Kurt Elster: Number one. Not starting. This entire… The previous points, the entire conversation, the effort you’ve put into listening to us… I’m so sorry.

Paul Reda: Nothing but value bombs. How dare you apologize?

Kurt Elster: Oh, you’re right.

Sound Board:

Kurt Elster: That was the air horn. You’re not wearing headphones.

Paul Reda: I don’t even know what you’re hitting.

Kurt Elster: That’s the value bombs airhorn.

Paul Reda: Oh, okay. That’s the air raid siren for value bombs?

Kurt Elster: Value bombs!

Sound Board:

Kurt Elster: The neighbors in our office area always like, “Why is this guy yelling?” If you don’t do anything, if you don’t take the action, if you’re busy stuck in planning, you’re not getting anywhere and that’s the biggest mistake to make. You have to be willing to fail and make those mistakes. And it’s just gonna be a learning experience and you end up doing something else, but I got a tweet from none other than Shopify president Harley Finkelstein.

Paul Reda: I love him in Mrs. Doubtfire.

Kurt Elster: No. No.

Paul Reda: Isn’t he like the brother that helps him dress up like a lady?

Kurt Elster: No, that’s a different guy.

Paul Reda: Oh, that’s Harvey Fierstein.

Kurt Elster: Yeah. No, they’re different.

Paul Reda: Oh, damn.

Kurt Elster: Totally different.

Paul Reda: They’re not? But I met him, though.

Kurt Elster: Harley Finkelstein does not have a delightful gravelly voice.

Paul Reda: Oh, man. I really embarrassed myself at last Unite, then.

Kurt Elster: You just kept talking about Mrs. Doubtfire?

Paul Reda: Yeah, I did.

Kurt Elster: Yeah. No, those are different people, buddy. Harley tweeted, “There are so many would-be entrepreneurs out there who aren’t because their fear of failure is getting in the way of starting. Pro tip: No one will see the first thing you do. Give it a shot. If it doesn’t work, put it away. But if it does take off, think of where you could be.” And the point is just start. If you don’t start, you guarantee failure. You got nowhere. You have to take the risk. And the level of risk you’re comfortable with, that’s entirely up to you. You decide what you’re comfortable with, and then whether… You know, at what point you switch, pivot, or quit, also up to you.

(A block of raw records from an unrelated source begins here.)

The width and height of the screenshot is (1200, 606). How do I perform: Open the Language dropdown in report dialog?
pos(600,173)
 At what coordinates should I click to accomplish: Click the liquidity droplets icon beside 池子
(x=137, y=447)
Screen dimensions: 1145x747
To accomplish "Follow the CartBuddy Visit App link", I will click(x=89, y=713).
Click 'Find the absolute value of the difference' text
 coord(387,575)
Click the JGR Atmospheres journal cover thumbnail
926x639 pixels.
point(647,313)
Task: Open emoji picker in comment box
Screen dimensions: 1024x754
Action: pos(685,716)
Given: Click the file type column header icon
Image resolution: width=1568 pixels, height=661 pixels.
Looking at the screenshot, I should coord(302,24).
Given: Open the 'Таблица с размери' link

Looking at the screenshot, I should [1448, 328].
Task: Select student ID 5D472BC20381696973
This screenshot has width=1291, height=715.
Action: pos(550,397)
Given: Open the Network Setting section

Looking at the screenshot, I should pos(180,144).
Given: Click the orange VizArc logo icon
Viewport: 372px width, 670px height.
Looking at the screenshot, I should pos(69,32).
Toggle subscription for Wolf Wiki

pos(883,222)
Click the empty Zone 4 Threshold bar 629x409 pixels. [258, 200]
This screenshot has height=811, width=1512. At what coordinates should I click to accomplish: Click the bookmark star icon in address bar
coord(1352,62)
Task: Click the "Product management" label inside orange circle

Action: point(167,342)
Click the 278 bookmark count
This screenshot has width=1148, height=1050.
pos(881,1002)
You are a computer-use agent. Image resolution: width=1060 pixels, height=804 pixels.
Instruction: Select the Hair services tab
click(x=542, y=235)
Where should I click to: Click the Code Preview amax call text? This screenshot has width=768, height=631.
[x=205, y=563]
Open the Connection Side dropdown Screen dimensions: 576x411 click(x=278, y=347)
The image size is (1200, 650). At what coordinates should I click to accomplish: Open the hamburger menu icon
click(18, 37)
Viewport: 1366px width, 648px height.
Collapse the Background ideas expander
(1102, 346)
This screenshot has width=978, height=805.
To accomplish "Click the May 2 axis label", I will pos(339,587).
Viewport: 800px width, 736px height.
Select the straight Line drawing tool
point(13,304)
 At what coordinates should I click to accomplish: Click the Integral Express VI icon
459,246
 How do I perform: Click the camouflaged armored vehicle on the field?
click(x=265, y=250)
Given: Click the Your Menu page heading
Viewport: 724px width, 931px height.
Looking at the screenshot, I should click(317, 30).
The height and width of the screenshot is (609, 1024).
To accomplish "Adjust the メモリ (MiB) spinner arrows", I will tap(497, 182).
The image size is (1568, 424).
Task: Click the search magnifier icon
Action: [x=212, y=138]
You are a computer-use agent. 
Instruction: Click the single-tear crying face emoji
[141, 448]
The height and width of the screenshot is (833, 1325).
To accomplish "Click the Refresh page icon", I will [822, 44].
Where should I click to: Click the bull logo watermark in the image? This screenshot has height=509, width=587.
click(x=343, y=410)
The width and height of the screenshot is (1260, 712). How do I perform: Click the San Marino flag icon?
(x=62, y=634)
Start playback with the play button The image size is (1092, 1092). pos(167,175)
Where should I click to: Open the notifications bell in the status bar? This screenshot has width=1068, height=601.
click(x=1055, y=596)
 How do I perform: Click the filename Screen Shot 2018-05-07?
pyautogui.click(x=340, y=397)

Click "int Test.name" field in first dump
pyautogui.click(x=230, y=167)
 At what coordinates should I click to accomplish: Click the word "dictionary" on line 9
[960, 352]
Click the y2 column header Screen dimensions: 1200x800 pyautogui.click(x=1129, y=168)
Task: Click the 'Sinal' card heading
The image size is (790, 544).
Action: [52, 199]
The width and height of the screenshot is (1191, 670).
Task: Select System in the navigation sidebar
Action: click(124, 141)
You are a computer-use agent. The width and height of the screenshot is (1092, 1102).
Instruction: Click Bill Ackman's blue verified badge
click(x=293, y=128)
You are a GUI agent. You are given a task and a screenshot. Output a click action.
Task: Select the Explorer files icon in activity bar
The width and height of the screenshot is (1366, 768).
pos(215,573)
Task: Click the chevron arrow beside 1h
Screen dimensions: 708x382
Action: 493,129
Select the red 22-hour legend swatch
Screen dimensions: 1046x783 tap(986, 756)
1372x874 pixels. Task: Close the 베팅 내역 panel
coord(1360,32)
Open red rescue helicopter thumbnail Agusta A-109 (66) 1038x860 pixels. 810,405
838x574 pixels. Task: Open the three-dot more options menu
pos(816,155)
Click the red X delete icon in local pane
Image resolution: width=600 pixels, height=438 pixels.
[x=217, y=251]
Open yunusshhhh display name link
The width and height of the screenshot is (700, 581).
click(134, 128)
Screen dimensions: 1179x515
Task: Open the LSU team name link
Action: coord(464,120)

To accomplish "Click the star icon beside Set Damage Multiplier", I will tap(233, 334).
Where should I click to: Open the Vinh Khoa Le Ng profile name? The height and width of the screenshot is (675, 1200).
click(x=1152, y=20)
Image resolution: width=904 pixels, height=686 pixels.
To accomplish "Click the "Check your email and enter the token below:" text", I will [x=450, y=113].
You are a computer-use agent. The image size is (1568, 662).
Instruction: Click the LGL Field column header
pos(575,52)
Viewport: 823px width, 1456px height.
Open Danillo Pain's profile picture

Paul Reda: Yeah. Don’t overthink it. Don’t get in your feelings. There’s a term called MVP: minimum viable product. And just get the thing out there. Just get it out there. Doesn’t have to be perfect. Doesn’t have to be nice. It being out there is the most important thing.

Kurt Elster: And if you’re like, “Well, how do I… Building the audience is the hard part and I know that’s important. How do I get that?” Start with trying to share your journey of figuring all of this out. That’s a great place to start with the audience. That’s where I started getting my audience, was talking to freelancers about what we were doing. And then eventually was able to move past that, and figure it out, and got to, “Ah, eCommerce and Shopify.”

That was pretty good. I enjoyed that. I hope that was helpful.

Paul Reda: Well, it really would have been something if you ended this and then we’re just like, “Well, that one sucked. Sorry I wasted all your time, everyone. Still gonna publish it anyway, though. Bye.”

Kurt Elster: No. No. This was a great one. They loved it. It was full of value bombs. Oh, wrong one. We’ll just go with that.

Sound Board:

Paul Reda: Goodbye!

Kurt Elster: Just start hitting buttons.

Ezra Firestone Sound Board Clip: Tech Nasty!

Kurt Elster: All right, let’s end it there. Thank you. Thank you for listening.